_ASSIGNED TASK:_
An exact transcription of the lines from the one holding "Screen dimensions: 1456x818" to the end of the entries below, and nothing more, is the required answer. Please omit the pictures.
· · · · · · ·
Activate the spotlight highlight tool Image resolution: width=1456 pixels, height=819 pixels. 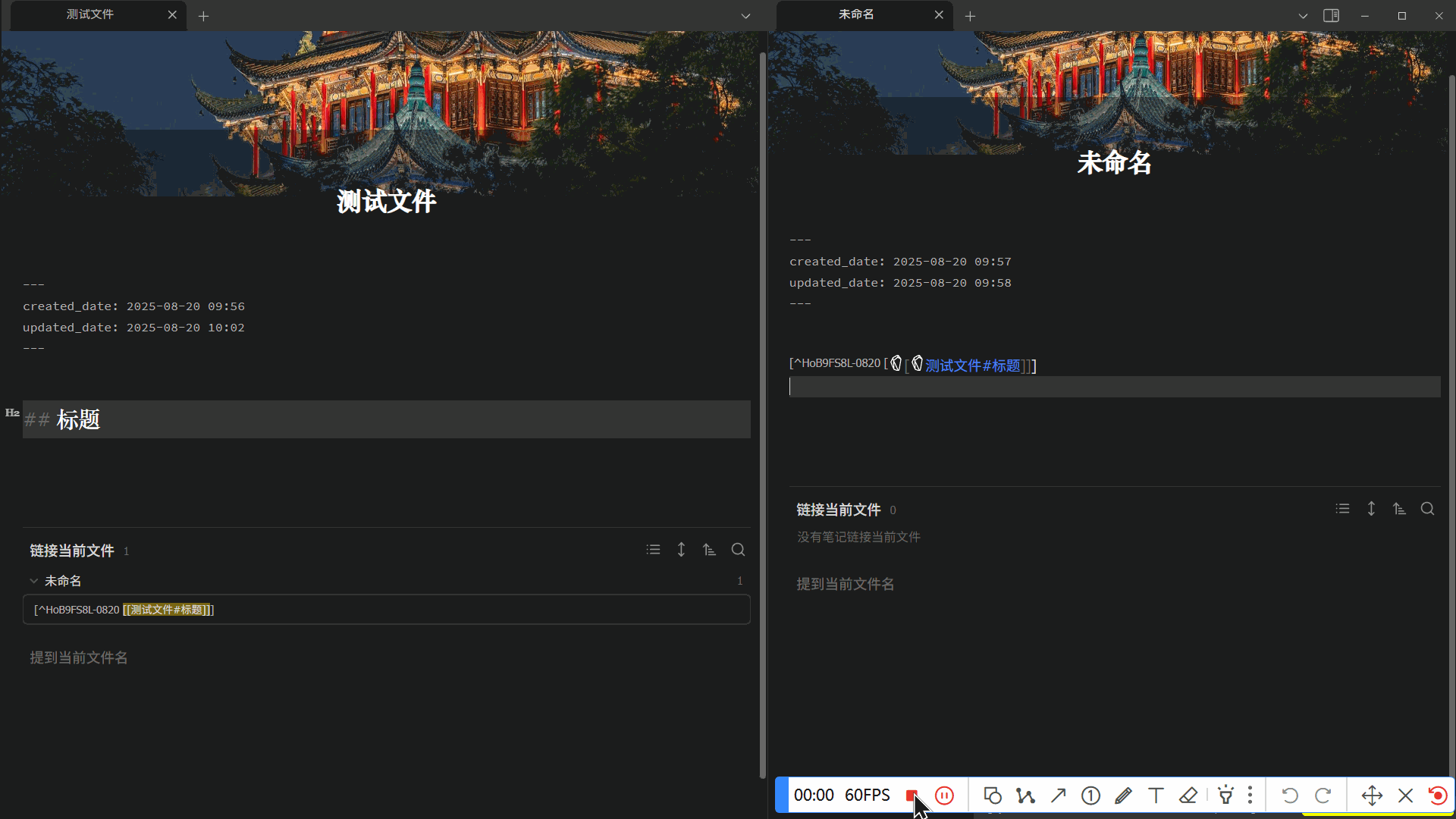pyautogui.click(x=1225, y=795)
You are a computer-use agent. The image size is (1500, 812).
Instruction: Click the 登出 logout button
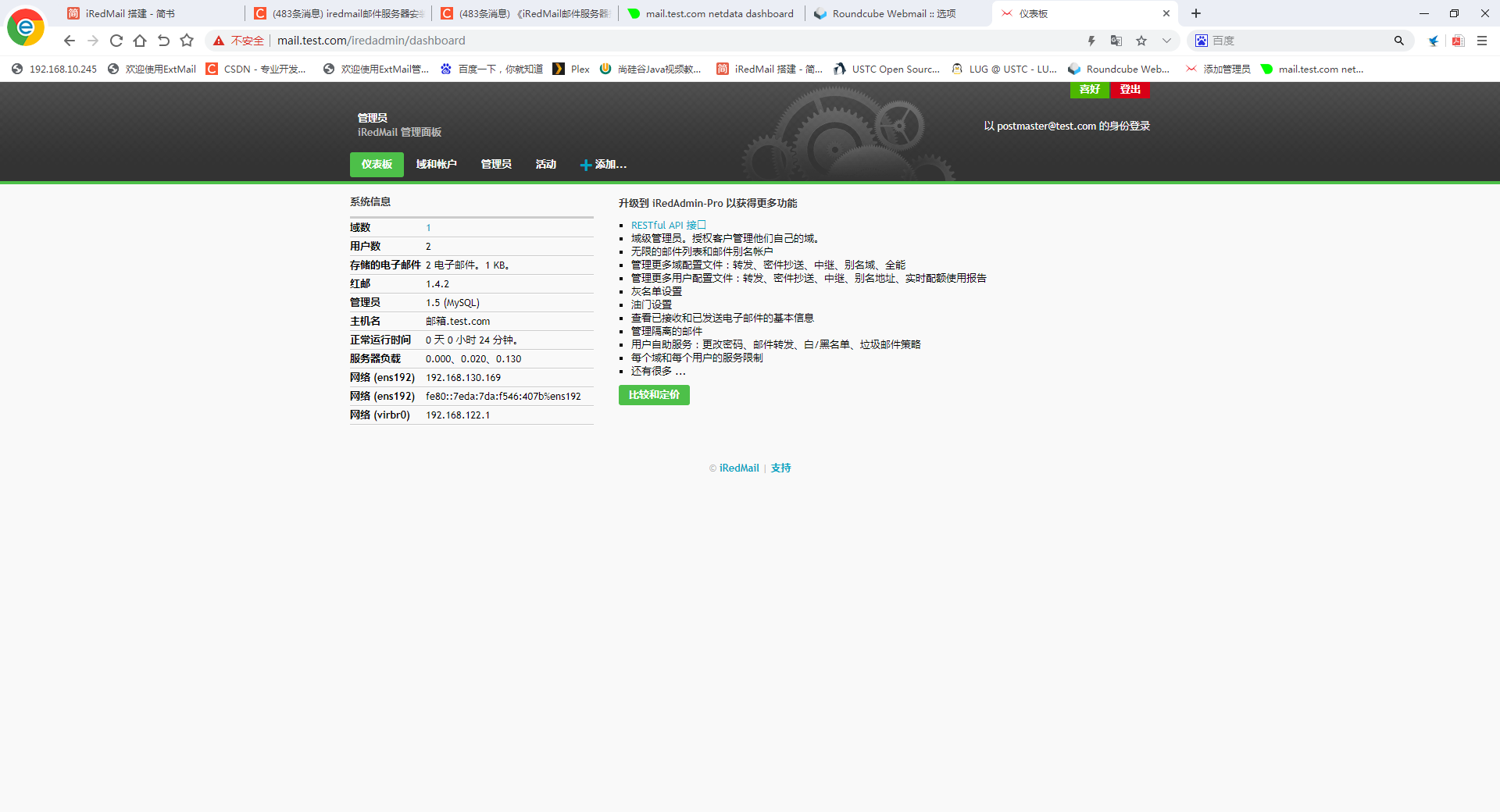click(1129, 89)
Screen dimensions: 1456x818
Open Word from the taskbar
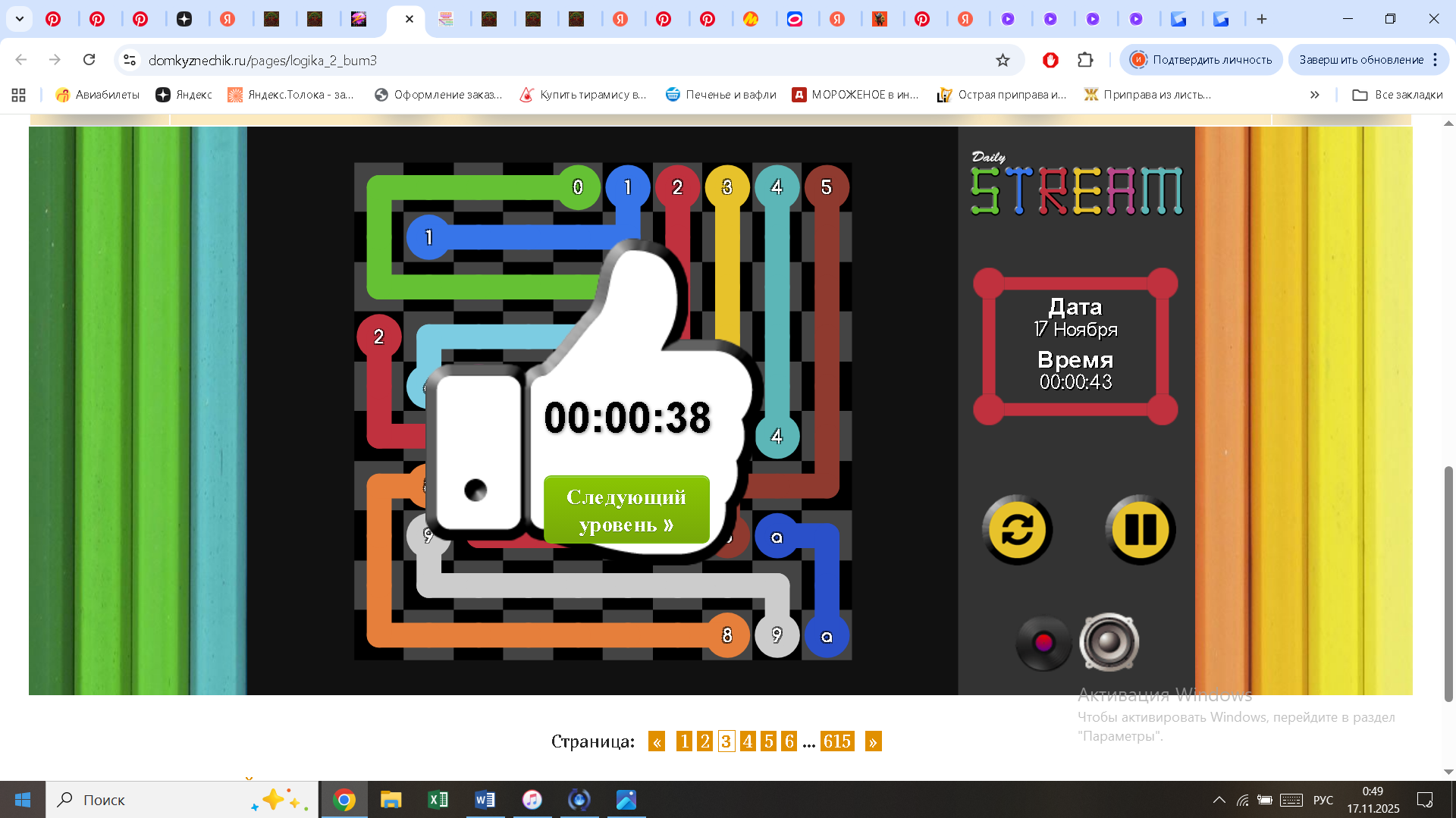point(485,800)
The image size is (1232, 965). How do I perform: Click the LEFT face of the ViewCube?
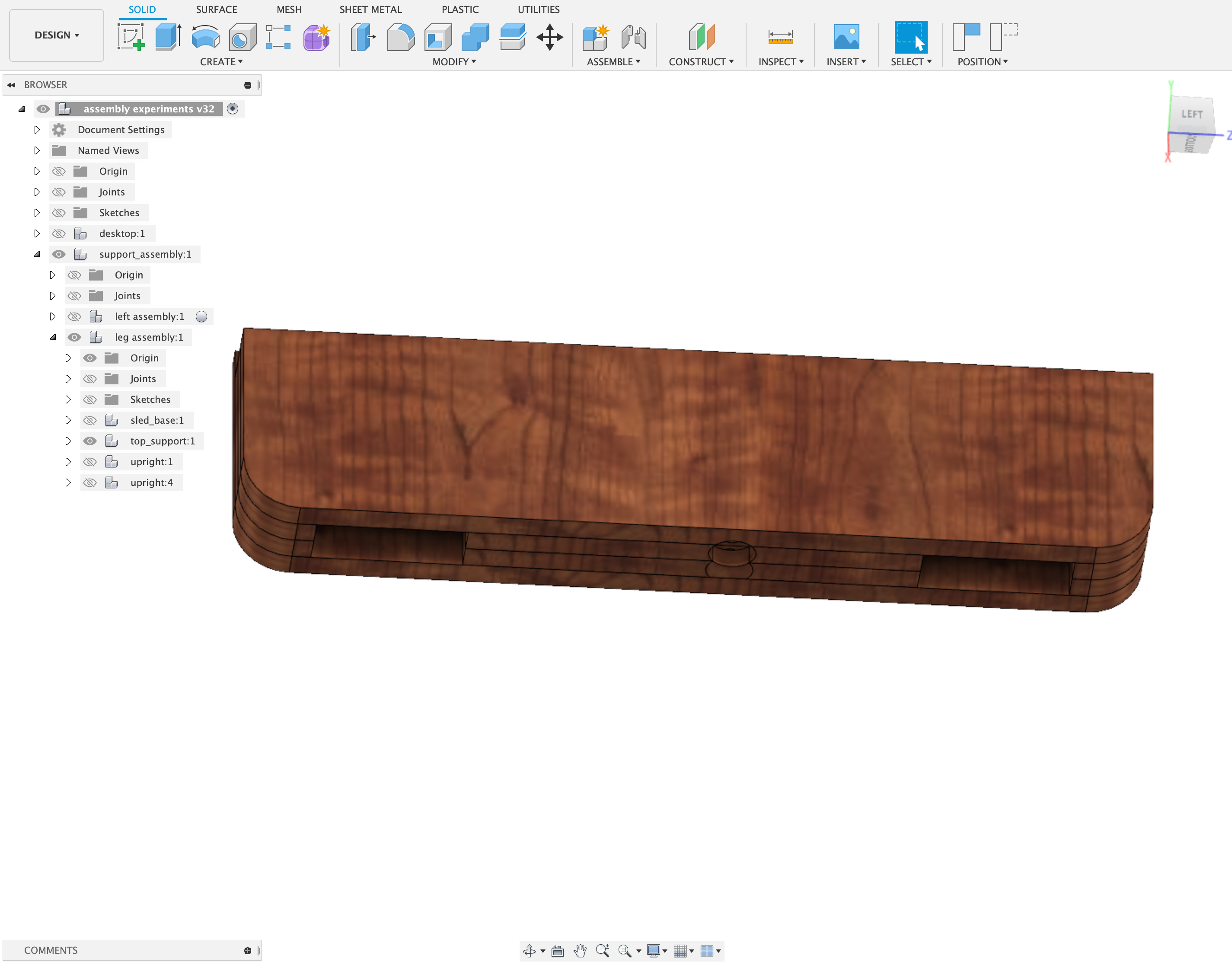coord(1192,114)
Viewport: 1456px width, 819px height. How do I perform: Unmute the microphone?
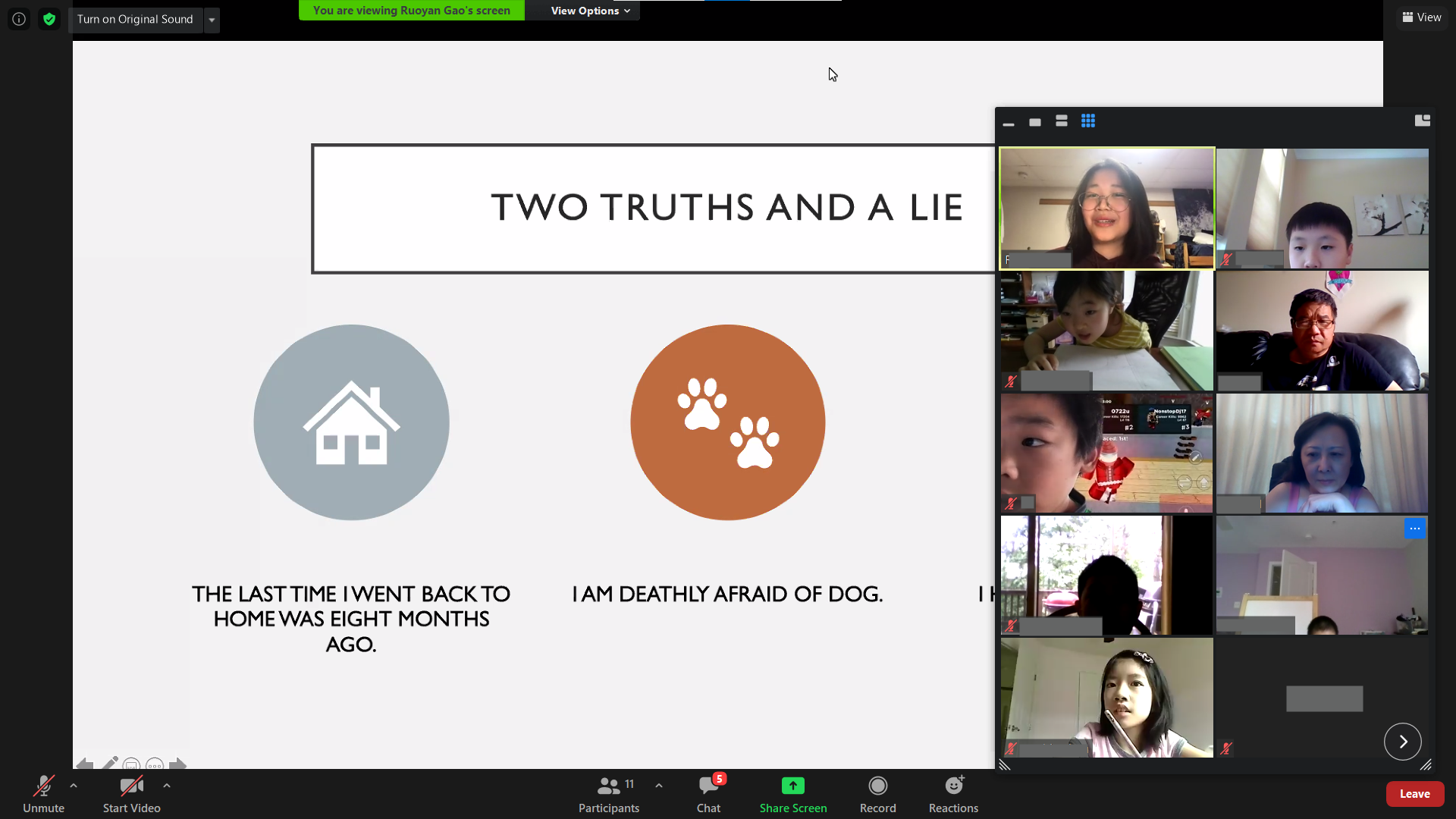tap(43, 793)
· · · · · · ·
_ANSWER SECTION:_
Screen dimensions: 1456x818
Open Word from the taskbar
point(485,800)
The image size is (1232, 965). How do I perform: Click the LEFT face of the ViewCube?
coord(1192,114)
Viewport: 1456px width, 819px height. How do I perform: Unmute the microphone?
tap(43, 793)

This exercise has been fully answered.